心情稍稍平静下来,但想今后再没回到县城的理由了,回去只会让自己难过受伤而以,实在是没有半点益处。
这时,刘学森走到他的住舍道:“坚哥,有个事跟你说下可以不?”
苏自坚盯着他的脸看了一会,道:“请说。”
“听说你在乡下的时候是个打猎能手,这事不知是真是假呀?”
“打猎到是打过,这能手嘛到也是不假。”苏自坚深深地说道,接着笑了笑地问道:“干嘛要这样问,有事?”
“是这样呀,我们到这东营镇来已有好长一段时间了,这工作虽没什么起色,表现也不尽如人意,毕竟也是苦干了一场,现在不是周末嘛,我们跟人借了把猎枪,一起上山去打野猪,你看可好。”
“打过枪没?”
“这火药枪没打过,汽枪到是玩过。”
“当心,这不是闹玩的,一个不小心走火要死人的。”苏自坚告戒地说道。
“哈哈!不会的,我们已经跟借枪人请教过,也试验了好几回,应该不会有事。”
“嗯!”苏自坚轻轻地应了一声,不致其答。
“怎么!没兴趣?”刘学森冷笑了一下,脸上尽是嘲笑之意。
苏自坚眉宇微竖,脸上泛着淡淡的怒色,道:“干嘛?”
“当然是打猎了,不然你认为是干什么的呢?”接着冷笑道:“不会那件事是假的,现在心里打了退堂鼓害怕了?”

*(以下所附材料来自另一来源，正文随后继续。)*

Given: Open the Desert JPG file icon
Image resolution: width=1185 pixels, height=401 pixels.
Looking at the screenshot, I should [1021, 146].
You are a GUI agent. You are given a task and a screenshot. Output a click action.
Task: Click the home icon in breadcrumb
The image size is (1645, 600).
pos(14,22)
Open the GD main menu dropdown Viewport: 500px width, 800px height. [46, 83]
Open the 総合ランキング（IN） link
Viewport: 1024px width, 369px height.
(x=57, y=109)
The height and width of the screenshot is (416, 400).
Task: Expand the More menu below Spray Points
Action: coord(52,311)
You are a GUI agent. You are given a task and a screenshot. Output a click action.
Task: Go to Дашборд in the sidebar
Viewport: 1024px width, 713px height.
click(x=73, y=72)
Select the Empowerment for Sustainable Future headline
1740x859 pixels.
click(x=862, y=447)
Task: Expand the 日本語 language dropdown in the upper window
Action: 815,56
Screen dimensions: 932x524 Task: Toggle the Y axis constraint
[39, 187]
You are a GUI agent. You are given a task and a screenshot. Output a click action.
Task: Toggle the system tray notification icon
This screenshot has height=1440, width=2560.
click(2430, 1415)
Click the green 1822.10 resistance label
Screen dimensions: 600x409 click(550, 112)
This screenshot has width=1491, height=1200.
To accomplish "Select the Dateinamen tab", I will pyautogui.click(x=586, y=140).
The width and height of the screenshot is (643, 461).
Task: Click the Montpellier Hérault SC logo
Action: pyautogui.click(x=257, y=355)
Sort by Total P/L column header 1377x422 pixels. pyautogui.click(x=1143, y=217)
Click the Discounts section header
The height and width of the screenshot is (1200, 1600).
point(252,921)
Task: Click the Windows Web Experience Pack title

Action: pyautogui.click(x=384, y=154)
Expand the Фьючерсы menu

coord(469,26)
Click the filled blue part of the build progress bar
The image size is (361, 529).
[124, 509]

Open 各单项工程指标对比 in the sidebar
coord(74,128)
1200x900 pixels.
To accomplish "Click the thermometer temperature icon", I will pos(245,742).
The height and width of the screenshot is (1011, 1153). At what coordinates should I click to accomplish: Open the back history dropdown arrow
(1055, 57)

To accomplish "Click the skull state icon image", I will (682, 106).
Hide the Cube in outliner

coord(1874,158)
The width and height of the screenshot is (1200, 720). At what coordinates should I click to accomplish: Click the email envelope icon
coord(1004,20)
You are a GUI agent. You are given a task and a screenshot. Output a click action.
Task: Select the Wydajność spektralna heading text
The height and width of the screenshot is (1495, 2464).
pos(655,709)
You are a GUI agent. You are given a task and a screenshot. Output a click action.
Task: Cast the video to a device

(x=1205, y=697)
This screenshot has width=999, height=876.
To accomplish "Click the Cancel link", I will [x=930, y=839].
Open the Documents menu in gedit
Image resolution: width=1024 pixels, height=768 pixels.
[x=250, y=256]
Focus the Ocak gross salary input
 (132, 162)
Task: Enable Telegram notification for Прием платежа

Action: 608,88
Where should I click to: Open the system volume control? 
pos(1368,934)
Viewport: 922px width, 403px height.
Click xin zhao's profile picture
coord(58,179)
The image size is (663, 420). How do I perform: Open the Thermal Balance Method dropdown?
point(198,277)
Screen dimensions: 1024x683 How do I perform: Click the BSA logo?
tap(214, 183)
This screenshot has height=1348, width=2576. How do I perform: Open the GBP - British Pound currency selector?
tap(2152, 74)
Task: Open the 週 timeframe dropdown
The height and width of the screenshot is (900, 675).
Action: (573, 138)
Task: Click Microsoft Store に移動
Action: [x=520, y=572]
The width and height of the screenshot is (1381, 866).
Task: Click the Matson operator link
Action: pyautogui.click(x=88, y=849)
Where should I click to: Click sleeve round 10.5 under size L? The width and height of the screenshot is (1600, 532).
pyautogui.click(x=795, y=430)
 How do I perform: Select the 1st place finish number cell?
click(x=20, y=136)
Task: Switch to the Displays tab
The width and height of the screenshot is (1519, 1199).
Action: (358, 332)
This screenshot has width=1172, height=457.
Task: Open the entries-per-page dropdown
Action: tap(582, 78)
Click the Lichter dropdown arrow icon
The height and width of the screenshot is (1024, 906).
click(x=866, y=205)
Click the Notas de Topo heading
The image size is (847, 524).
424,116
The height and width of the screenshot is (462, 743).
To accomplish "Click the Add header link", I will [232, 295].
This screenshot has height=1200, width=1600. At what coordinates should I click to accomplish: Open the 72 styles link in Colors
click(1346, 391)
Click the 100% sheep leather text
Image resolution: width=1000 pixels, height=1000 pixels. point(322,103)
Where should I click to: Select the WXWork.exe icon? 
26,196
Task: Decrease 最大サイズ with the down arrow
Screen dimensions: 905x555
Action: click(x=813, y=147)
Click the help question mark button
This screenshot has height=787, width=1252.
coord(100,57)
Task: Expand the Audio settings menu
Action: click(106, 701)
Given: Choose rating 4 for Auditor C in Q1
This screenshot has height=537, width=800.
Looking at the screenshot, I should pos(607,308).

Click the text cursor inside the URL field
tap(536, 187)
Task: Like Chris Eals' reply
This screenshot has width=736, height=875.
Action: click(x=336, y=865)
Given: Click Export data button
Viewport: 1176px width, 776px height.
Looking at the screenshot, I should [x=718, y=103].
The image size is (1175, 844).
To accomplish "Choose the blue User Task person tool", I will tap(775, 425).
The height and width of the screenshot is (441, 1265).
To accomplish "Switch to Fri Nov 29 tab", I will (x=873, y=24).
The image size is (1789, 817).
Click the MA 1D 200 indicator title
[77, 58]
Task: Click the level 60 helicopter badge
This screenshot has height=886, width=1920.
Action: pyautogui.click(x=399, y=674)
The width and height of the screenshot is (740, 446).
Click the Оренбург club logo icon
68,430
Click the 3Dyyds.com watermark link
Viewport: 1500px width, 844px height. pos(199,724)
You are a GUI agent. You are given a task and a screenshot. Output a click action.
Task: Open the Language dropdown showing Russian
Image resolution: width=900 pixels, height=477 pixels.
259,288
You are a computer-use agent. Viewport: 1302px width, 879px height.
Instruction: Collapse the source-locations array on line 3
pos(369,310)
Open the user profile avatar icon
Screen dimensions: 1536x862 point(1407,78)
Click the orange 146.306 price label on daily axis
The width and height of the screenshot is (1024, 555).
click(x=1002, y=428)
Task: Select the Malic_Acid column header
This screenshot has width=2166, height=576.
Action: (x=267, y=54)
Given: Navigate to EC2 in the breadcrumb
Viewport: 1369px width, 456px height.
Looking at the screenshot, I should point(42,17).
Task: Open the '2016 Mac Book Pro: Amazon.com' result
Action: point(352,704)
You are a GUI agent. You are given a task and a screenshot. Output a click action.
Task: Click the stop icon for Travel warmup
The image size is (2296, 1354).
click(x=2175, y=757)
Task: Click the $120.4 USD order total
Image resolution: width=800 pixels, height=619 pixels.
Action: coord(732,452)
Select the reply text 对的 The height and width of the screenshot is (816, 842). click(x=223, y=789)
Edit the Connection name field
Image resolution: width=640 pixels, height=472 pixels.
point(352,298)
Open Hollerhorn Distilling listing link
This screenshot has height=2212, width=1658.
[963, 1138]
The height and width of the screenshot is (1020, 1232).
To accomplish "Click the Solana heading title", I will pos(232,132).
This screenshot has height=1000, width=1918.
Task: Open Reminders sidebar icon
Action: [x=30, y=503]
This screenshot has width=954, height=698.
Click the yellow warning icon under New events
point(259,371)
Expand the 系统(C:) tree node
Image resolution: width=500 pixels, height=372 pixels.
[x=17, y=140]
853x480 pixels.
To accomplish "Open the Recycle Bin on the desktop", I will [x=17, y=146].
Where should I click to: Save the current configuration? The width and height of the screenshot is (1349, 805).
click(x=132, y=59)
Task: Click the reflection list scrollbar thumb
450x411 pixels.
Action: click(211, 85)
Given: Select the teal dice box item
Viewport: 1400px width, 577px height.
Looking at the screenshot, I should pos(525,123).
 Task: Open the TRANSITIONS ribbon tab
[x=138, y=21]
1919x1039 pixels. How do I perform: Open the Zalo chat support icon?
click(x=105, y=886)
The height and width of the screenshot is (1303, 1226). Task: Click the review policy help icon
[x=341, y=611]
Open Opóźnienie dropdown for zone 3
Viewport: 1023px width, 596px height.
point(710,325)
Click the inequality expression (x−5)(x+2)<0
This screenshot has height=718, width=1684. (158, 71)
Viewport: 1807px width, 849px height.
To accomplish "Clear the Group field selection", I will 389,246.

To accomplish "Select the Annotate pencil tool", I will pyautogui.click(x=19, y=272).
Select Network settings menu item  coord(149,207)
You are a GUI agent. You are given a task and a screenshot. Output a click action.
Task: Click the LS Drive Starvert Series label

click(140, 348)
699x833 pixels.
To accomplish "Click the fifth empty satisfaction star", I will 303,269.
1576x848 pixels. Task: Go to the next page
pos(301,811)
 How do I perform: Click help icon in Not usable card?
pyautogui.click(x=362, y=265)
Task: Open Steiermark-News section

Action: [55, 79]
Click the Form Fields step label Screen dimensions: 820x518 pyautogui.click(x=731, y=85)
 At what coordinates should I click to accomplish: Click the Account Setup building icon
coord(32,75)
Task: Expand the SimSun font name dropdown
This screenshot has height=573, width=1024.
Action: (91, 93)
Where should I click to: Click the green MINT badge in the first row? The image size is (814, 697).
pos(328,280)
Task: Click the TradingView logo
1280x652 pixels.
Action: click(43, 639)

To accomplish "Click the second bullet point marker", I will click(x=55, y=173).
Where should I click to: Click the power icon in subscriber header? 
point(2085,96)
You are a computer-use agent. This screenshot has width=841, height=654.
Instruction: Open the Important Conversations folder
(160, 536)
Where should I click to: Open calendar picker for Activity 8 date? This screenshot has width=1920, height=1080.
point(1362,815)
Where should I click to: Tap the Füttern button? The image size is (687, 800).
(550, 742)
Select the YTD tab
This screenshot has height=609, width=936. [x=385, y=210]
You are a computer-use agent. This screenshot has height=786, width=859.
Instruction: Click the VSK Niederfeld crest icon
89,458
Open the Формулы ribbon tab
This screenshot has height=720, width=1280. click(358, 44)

“你的意思是要跟我比一比了。”苏自坚可不是一个认输的人,刘学森的挑战挑到门口上来了,岂能输了给他,那不是笑话吗?
“当然了,我们要比一比看谁能打到野猪,你可有胆子比划一下?”刘学森的口气不仅是挑战,而且是一种挑衅,充满着浓浓的一争高下之意。
“好的呀,我接受你的挑战,你们拿着枪,我拿着刀,看看是谁能猎到野猪了。”
刘学森不禁大喜,他原本就怕斗不过苏自坚,他的厉害是有目共睹的,只怕赢不了他,那知他竟尔不用枪而要用刀,这可真是不胜之喜,他知道野猪生性野蛮敏捷,稍有不慎即有性命之危,他们跟苏自坚是死对头,容不下对方的怨家,一直在找机会来整对方,这又是他们三人苦思妙想出来的计策,希望找到机会来整死苏自坚,苏自坚如何没看出他们心存歹意,可他也是个心高气傲的人,岂能容得这三个太子爷这么看不起他,当即就接受了他们的挑战。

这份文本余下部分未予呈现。